Cinq jours durant lesquels plus de 300 personnes, venues de divers endroits d’Europe, ont partagé leurs analyses, pratiques, réflexions et vécus.
Nous nous sommes déplacé.es entre deux lieux frontaliers (Melezet, Clavières) dans les Hautes Alpes. Un espace qui, comme toute frontière, divise, sélectionne et tue.

Chaque jour, dans ces montagnes, des dizaines de personnes sont obligé.es de marcher des kilomètres, fuyant différentes polices et milices fascistes, pour tenter d’arriver en France. Toute autre forme de déplacement leur est proscrite.
Dans ces mêmes montagnes, en revanche, camions et trains de marchandises passent par centaines sous la protection des flics. Loin des sentiers caillouteux, on y trouve un tunnel aisément franchissable pour qui possède papiers et argent. Des milliards y sont également dépensés en vue de construire la ligne à grande vitesse Lyon-Turin (TAV) dans la Vallée de Suse. La restructuration de ce territoire, guidée par les intérêts économiques des riches, contribue ainsi à accentuer la fracture déjà existante entre celleux qui en bénéficient et celleux qui la subissent.
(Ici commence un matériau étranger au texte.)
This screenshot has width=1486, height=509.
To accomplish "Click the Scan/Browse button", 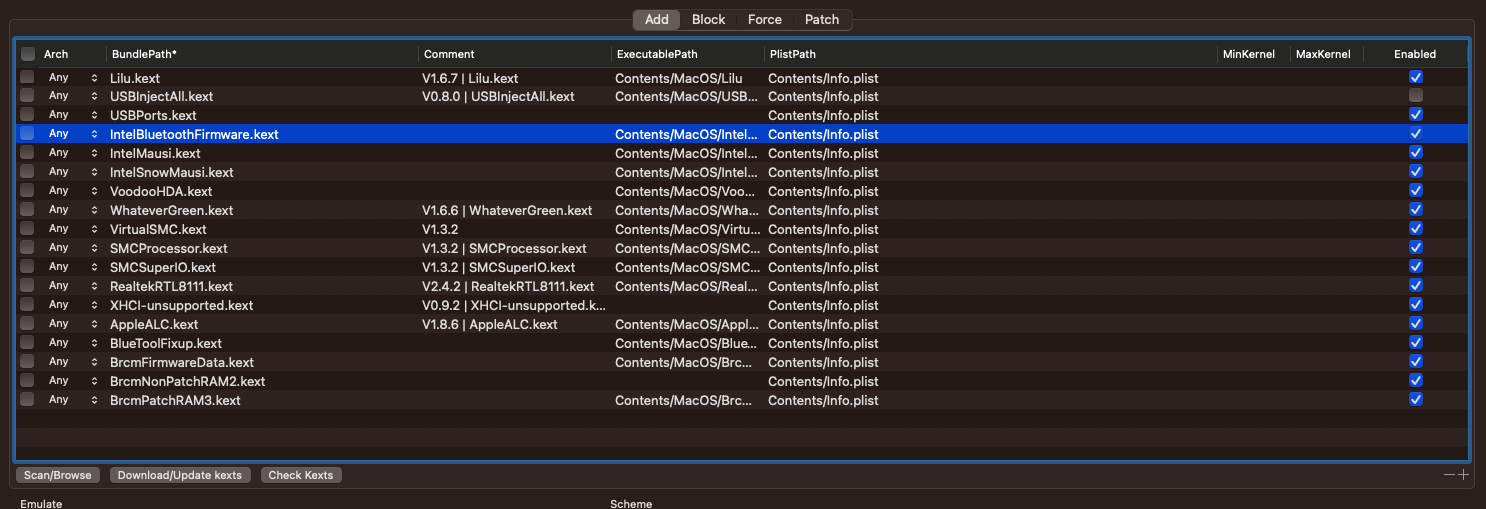I will (x=57, y=475).
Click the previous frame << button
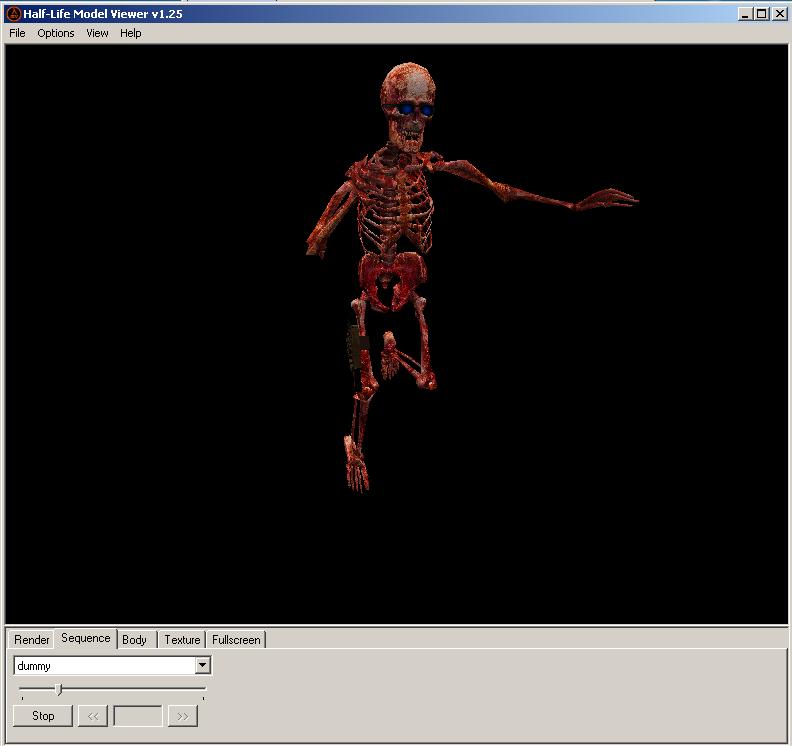Image resolution: width=792 pixels, height=746 pixels. coord(93,716)
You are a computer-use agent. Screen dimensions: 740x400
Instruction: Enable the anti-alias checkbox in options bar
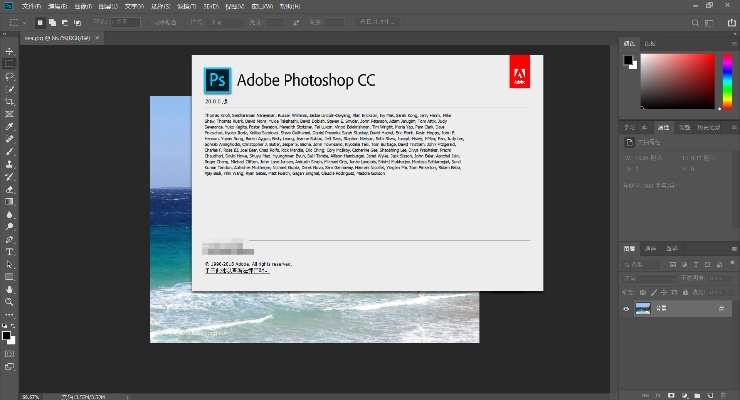point(147,21)
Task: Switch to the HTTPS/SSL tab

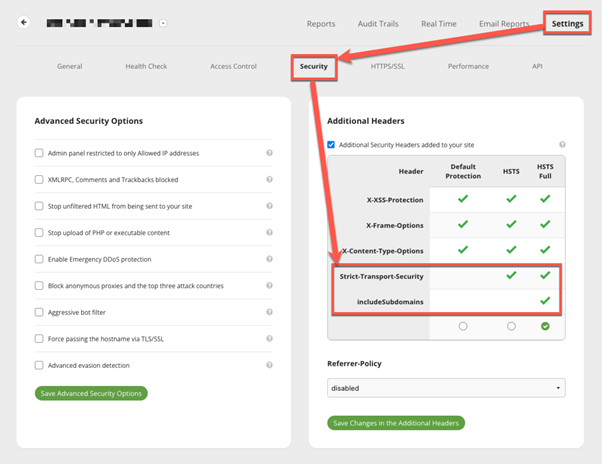Action: (x=387, y=66)
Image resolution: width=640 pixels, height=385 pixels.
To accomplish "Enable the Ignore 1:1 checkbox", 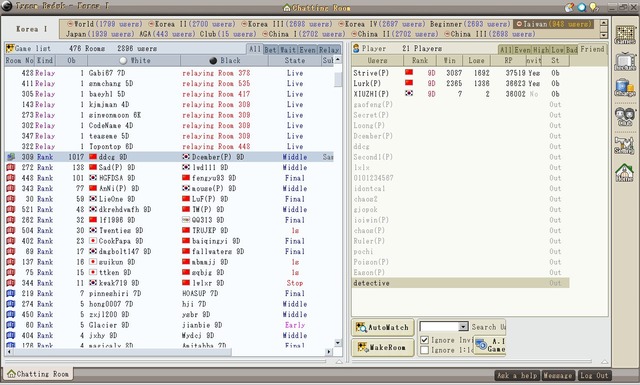I will pos(424,350).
C’est parce que nous ne croyons pas en ce système de contrôle et de gestion, en ce dispositif constitué en tout lieu par des frontières sociales et économiques, que nous avons voulu prendre le temps de réfléchir ensemble sur la façon dont nous pouvions le combattre.

En cette période historique où de nouveaux fascismes émergent de toutes parts, où les différents gouvernements mettent en place des politiques sécuritaires et d’exclusions, où les rafles augmentent ainsi que les détentions en Centre de Rétention Administrative et la déportation des « indésirables », nous avons ressenti le besoin de mieux nous organiser. Individu.es et collectifs italien.nes, français.es, allemand.es, suisses, slovèn.es, turc.ques, espagnol.es, grec.ques, etc… ont débattu sur plusieurs thèmes : les racines et les conséquences du système d’exclusion actuel, le concept de solidarité et d’« accueil », les méthodes d’organisation et le rôle de la communication. Il a aussi été question de l’identité en général (administrative, territoriale et nationale) et de l’idée de s’identifier ou d’être identifié. Cela prenait d’autant plus de sens que pendant deux jours, les routes d’accès au camping ont toutes été fermées par des barrages de flics et par la digos (police politique italienne), lesquels fichaient chaque personne contrôlées (prise d’identité, photos et fouilles).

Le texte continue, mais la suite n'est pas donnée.